• **Requirements**:
In the part of the listing that opens with the line containing "You are a computer-use agent. 1568x742" and closes with the line containing "pyautogui.click(x=532, y=320)", change "French" to "Spanish" and keep everything else the same. Write out only those lines.

-------- Records for processing

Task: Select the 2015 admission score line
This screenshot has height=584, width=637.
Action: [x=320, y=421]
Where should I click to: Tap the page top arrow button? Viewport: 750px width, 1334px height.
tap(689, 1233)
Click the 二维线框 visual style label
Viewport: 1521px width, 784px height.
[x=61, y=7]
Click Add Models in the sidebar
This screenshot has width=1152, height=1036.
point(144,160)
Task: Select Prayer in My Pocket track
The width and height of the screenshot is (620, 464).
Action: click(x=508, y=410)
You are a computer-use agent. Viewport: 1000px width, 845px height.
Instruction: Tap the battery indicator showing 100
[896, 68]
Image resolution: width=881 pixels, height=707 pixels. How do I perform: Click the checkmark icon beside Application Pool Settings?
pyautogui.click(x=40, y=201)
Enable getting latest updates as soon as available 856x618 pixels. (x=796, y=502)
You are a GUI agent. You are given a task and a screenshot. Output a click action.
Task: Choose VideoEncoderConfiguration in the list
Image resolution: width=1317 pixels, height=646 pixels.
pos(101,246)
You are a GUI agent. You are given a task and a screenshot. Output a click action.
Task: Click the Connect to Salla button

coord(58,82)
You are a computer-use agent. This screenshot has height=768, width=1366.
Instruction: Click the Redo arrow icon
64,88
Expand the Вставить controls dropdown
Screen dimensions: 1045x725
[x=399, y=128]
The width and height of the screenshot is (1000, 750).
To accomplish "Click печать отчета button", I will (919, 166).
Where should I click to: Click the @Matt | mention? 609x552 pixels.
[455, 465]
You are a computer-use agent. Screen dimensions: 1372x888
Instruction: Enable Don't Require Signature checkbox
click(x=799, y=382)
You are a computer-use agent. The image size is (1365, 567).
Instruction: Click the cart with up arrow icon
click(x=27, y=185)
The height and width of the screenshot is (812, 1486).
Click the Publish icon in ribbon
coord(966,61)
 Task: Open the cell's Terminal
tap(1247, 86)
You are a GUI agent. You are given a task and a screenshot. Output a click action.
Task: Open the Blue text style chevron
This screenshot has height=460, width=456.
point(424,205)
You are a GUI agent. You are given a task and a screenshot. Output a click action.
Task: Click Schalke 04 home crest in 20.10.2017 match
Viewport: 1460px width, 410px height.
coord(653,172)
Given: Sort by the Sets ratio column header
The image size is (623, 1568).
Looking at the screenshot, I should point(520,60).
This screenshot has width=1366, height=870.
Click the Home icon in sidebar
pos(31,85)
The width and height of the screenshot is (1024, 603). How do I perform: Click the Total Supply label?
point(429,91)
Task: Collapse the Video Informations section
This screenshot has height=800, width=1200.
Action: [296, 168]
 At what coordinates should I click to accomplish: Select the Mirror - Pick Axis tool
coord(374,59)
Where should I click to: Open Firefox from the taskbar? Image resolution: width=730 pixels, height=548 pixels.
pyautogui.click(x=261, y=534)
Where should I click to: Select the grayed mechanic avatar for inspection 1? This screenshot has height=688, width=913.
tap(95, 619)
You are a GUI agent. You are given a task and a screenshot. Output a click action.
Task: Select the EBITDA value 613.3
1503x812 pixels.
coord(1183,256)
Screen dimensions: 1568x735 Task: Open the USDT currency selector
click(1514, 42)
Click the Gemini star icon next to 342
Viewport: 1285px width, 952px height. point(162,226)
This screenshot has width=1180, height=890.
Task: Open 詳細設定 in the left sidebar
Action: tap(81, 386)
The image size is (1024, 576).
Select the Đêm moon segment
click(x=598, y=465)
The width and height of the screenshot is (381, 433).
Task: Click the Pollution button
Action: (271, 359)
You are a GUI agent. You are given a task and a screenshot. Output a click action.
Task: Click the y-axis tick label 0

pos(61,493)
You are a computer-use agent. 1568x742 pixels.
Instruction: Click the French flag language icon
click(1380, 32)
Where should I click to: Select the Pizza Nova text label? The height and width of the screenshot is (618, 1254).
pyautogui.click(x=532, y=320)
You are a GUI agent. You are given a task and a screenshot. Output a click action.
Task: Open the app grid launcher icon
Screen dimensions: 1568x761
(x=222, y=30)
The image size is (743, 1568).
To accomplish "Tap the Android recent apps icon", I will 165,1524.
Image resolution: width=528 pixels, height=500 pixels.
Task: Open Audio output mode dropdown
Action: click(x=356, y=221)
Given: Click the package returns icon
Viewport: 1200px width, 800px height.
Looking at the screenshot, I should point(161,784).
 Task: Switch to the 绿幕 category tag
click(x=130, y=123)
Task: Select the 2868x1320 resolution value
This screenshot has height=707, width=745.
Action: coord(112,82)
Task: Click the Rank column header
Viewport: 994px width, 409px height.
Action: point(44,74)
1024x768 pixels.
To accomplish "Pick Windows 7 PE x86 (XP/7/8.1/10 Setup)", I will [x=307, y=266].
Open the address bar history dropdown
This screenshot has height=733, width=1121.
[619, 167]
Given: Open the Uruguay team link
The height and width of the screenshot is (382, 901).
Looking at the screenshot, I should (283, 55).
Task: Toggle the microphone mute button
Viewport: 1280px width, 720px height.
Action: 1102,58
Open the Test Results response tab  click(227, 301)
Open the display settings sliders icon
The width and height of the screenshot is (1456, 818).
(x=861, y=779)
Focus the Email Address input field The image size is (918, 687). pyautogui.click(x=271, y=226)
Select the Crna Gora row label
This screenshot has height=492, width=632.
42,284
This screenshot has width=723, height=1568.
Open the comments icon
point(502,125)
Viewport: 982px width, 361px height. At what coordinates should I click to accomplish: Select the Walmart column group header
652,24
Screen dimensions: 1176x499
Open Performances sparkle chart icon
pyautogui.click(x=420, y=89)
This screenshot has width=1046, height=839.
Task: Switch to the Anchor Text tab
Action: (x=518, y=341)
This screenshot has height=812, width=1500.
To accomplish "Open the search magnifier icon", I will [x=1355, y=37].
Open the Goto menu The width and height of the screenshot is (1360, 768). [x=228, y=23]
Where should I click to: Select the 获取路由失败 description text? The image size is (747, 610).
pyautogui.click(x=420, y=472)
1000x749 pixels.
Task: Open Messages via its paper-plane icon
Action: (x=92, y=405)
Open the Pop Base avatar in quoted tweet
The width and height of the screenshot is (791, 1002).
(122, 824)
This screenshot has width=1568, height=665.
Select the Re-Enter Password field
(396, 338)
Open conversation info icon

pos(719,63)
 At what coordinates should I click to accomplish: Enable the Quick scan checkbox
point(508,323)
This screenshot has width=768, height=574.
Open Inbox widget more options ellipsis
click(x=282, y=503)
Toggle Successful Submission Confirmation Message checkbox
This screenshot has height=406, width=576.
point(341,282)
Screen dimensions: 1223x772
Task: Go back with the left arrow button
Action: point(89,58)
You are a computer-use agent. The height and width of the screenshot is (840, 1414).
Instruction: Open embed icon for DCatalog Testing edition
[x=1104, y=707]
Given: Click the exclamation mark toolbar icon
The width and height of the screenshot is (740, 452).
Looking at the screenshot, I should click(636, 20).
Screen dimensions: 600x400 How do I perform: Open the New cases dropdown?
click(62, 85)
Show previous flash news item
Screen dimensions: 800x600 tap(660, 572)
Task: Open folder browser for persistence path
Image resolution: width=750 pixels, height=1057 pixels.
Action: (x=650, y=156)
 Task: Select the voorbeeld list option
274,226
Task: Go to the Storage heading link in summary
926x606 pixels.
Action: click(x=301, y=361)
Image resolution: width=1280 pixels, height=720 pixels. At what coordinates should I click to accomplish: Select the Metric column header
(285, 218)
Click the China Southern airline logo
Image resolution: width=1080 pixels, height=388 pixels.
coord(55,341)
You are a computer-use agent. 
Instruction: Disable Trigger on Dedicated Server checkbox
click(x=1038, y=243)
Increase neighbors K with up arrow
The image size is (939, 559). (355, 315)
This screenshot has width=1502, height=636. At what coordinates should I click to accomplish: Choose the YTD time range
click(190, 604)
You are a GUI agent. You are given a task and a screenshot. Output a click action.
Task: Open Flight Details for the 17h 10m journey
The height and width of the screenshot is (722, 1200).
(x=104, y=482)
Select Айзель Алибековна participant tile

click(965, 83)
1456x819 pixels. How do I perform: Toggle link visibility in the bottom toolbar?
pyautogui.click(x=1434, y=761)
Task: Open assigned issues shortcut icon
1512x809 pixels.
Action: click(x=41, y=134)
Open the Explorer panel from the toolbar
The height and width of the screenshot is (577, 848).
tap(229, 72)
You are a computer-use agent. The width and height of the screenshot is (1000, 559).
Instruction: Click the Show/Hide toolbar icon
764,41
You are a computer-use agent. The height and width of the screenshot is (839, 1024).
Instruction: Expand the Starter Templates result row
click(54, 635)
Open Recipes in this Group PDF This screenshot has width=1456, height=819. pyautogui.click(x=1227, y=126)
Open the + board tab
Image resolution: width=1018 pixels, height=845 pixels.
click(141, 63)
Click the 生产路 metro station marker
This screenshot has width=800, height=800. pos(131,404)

----------------

• **Response to this exercise**:
You are a computer-use agent. 1568x742 pixels.
Instruction: Click the Spanish flag language icon
click(1380, 32)
Where should I click to: Select the Pizza Nova text label? The height and width of the screenshot is (618, 1254).
pyautogui.click(x=532, y=320)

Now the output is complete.